Tidak siap untuk berpikir. Jika keadaan ini terus berlanjut, orangtua akan cenderung
bersikap dan bertindak secara reaktif. Bukan responsif. Mereka mudah marah
ketika mendapati anak melakukan apa yang dirasa mengganggu. Mereka juga mudah
bertindak kasar jika anak tidak segera melakukan apa yang diinginkan orangtua.
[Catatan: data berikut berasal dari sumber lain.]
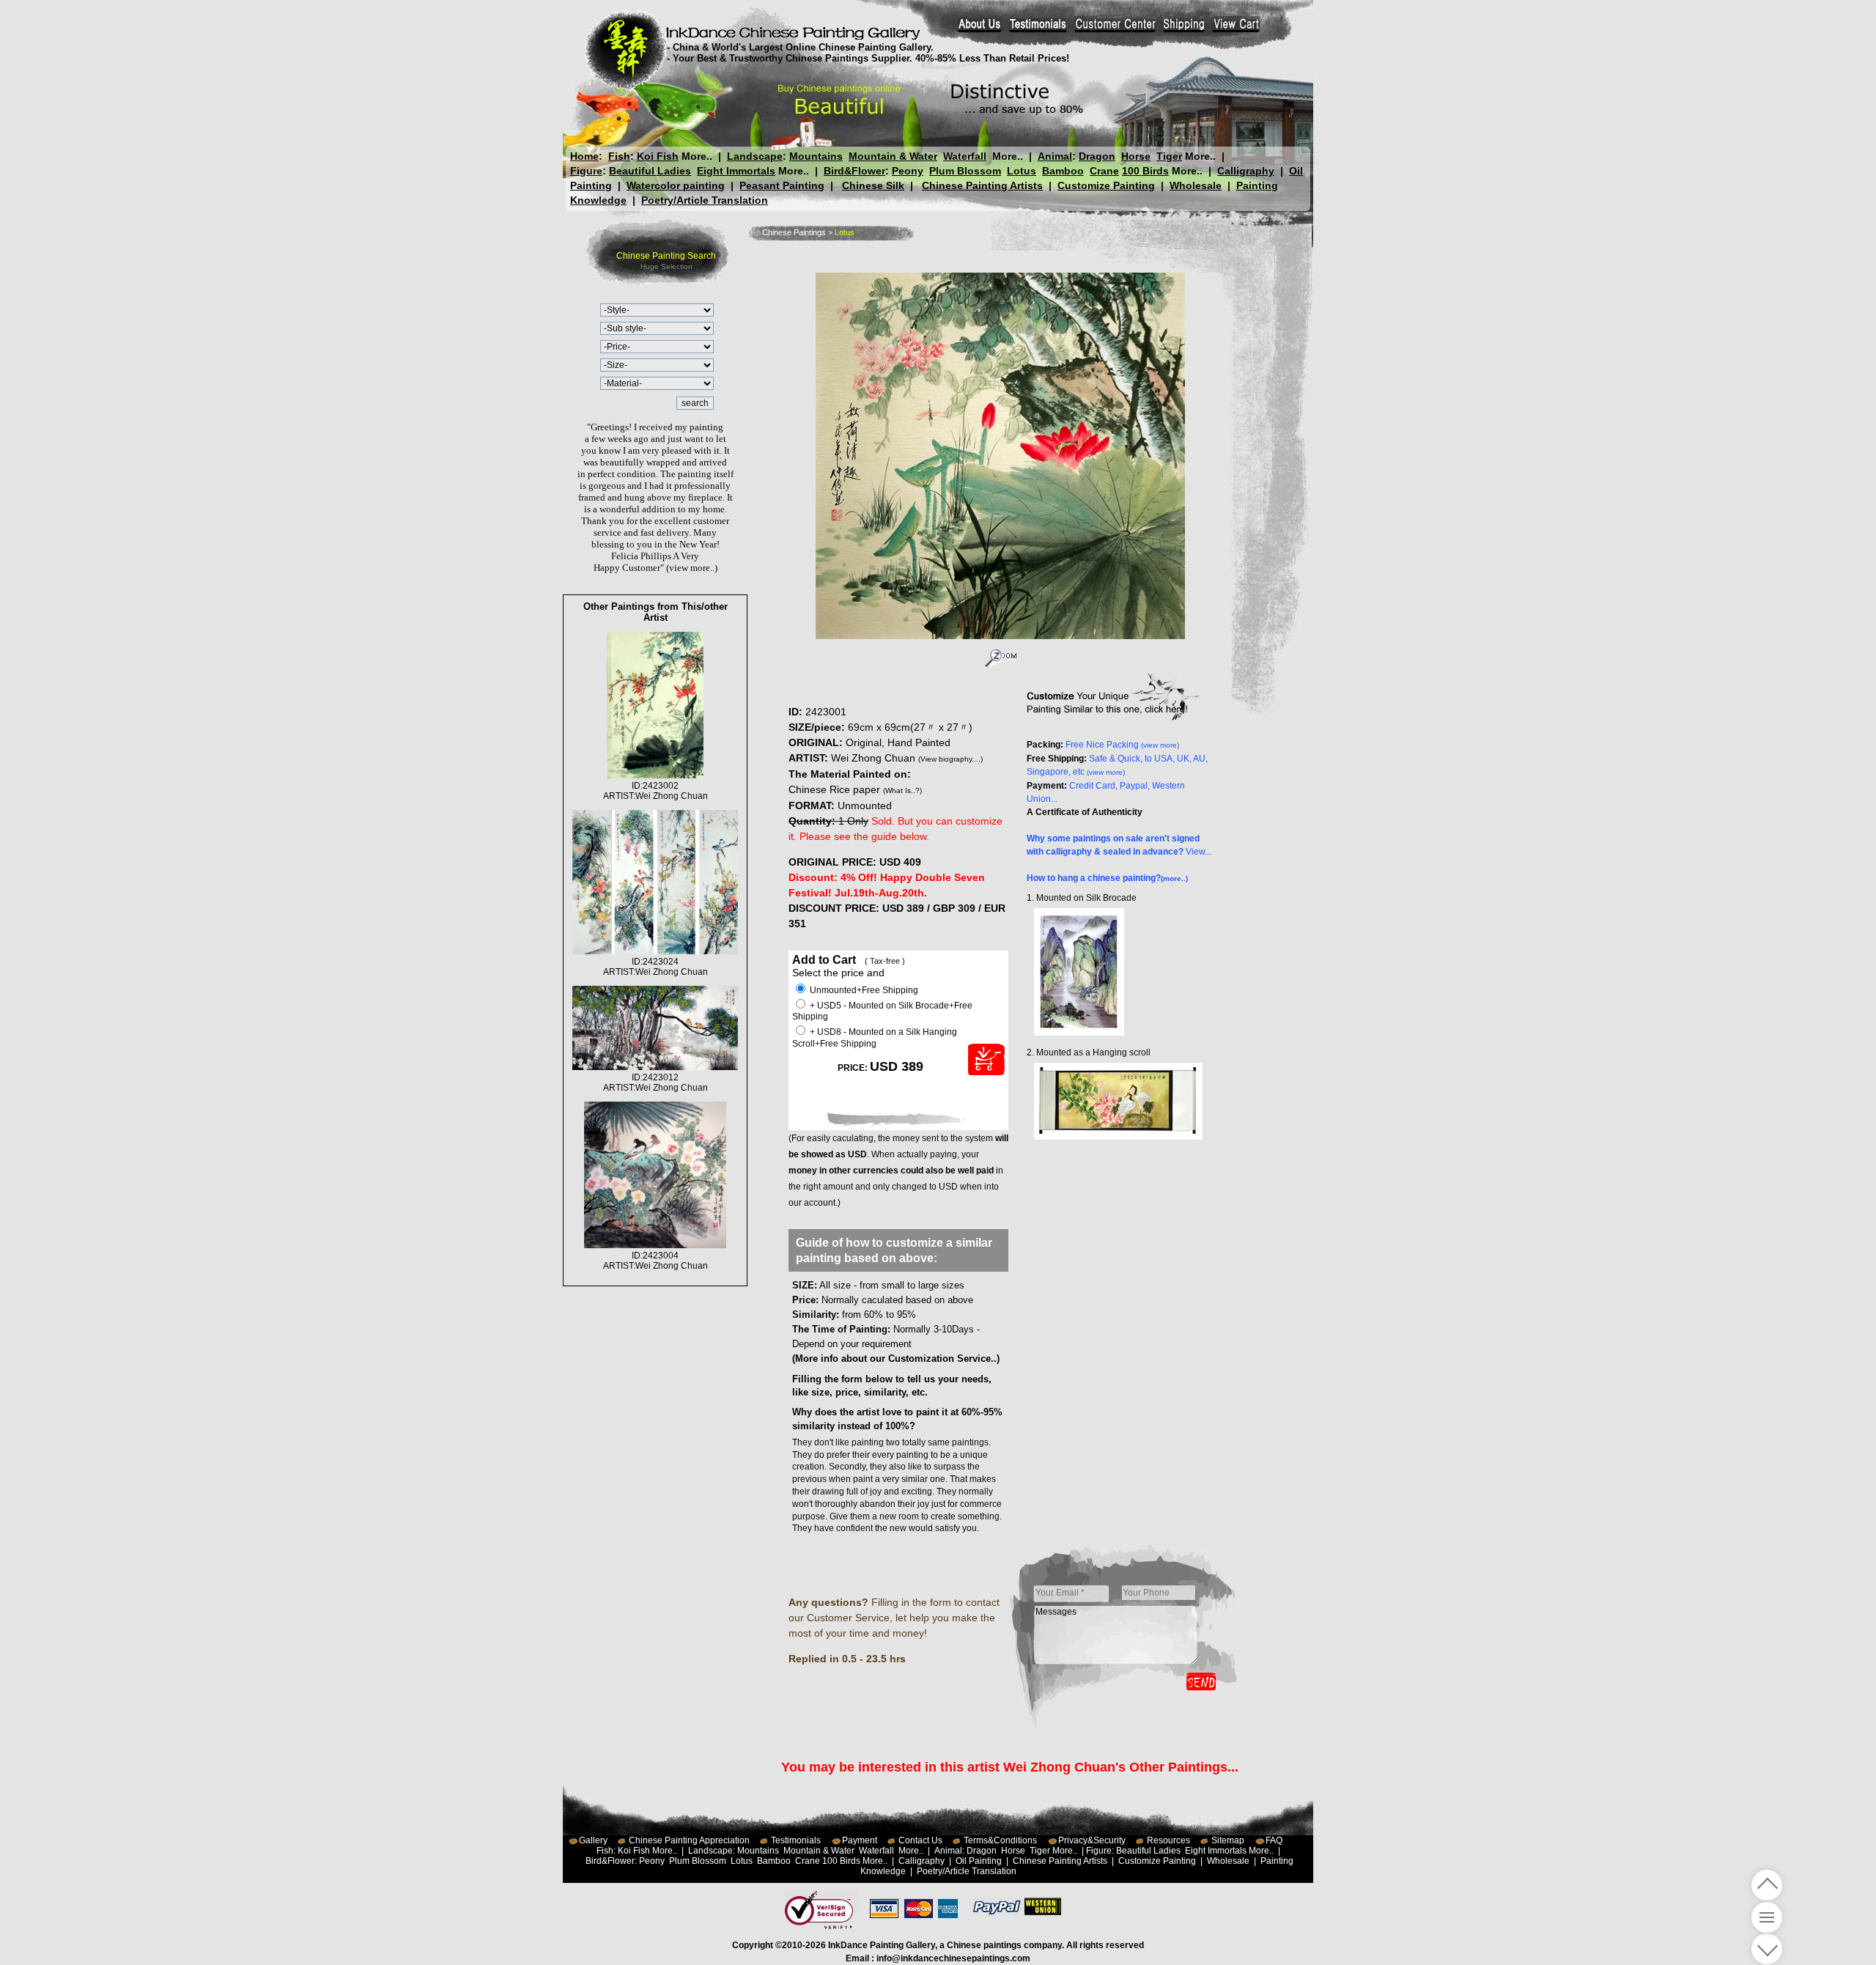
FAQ (1274, 1840)
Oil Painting (979, 1861)
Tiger (1169, 156)
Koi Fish (658, 156)
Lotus (1021, 171)
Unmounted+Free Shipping (863, 990)
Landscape (755, 156)
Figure (586, 171)
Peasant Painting (781, 185)
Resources (1168, 1840)
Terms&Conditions (1000, 1840)
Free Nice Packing (1122, 745)
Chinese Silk (873, 185)
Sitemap (1227, 1840)
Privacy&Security (1092, 1840)
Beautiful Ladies (650, 171)
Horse (1136, 156)
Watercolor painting (676, 185)
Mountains (816, 156)
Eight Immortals (736, 171)
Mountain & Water (893, 156)
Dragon (1097, 156)
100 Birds (1145, 171)
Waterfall (964, 156)
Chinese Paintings (794, 232)
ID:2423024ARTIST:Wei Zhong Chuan (655, 966)
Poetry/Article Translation (704, 200)
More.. (697, 156)
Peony (907, 171)
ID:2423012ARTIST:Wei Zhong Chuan (655, 1082)
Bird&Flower (854, 171)
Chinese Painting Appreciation (689, 1840)
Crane (1104, 171)
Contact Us (920, 1840)
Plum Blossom (965, 171)
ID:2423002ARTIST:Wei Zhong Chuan (655, 791)
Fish (619, 156)
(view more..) (691, 567)
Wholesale (1196, 185)
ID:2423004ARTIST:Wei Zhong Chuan (655, 1260)
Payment (859, 1840)
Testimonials (796, 1840)
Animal (1055, 156)
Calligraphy (1245, 171)
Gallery (593, 1840)
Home (584, 156)
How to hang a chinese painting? (1107, 878)
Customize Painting (1106, 185)
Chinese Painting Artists (982, 185)
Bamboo (1063, 171)
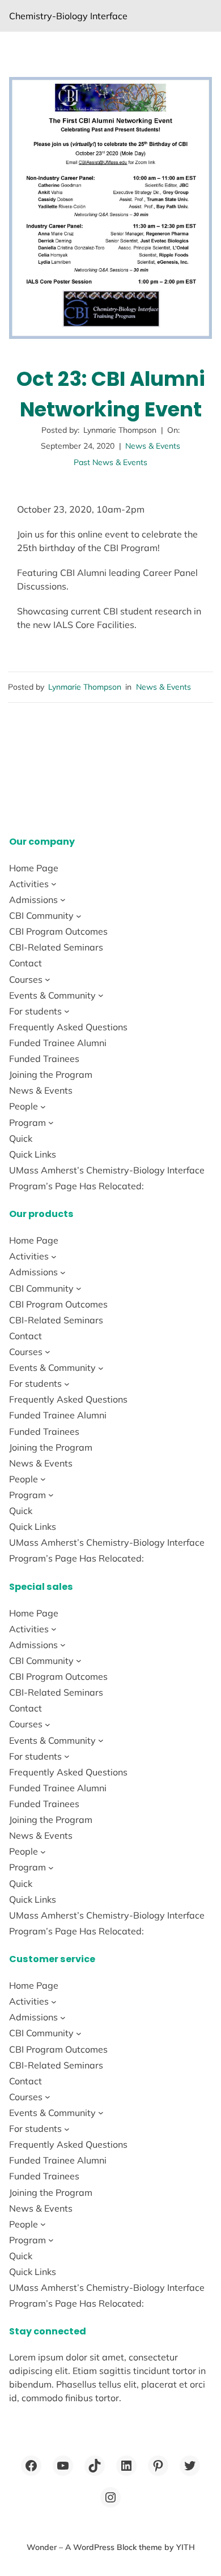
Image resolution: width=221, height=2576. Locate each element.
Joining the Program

Apalagi jika sebelumnya mereka sudah memiliki kecenderungantemperamental,
semakin cepatlah mereka naik darah.
Di
luar itu, secara alamiah kita –anak‐anak maupun
dewasa—cenderung tidak siap melakukan pekerjaan lain secara tiba‐tiba
jika sedang asyik melakukan yang lain. Kalau Anda sedang asyik nonton
pertandingan sepak bola, telepon dari bos Anda pun bisa terasa sangat
mengganggu. Apalagi kalau gangguan itu berupa permintaan istri untuk
membersihkan kamar mandi, keasyikan menonton atraksi kiper menepis bola bisa
membuat emosi Anda mendidih. Apatah lagi jika gangguan itu datang dari rengekan
anak Anda yang minta diantar pipis…!
Jika
menonton TV sudah menjadi bagian hidup orangtua yang menyita waktu berjam‐jam
setiap harinya, pola perilaku yang reaktif, impulsif dan emosional itu lama‐lama
menjadi karakter pengasuhan. Semakin tinggi tingkat keasyikan orangtua menonton
TV, semakin tajam ”kepekaan” mereka terhadap perilaku anak yang ”mengganggu”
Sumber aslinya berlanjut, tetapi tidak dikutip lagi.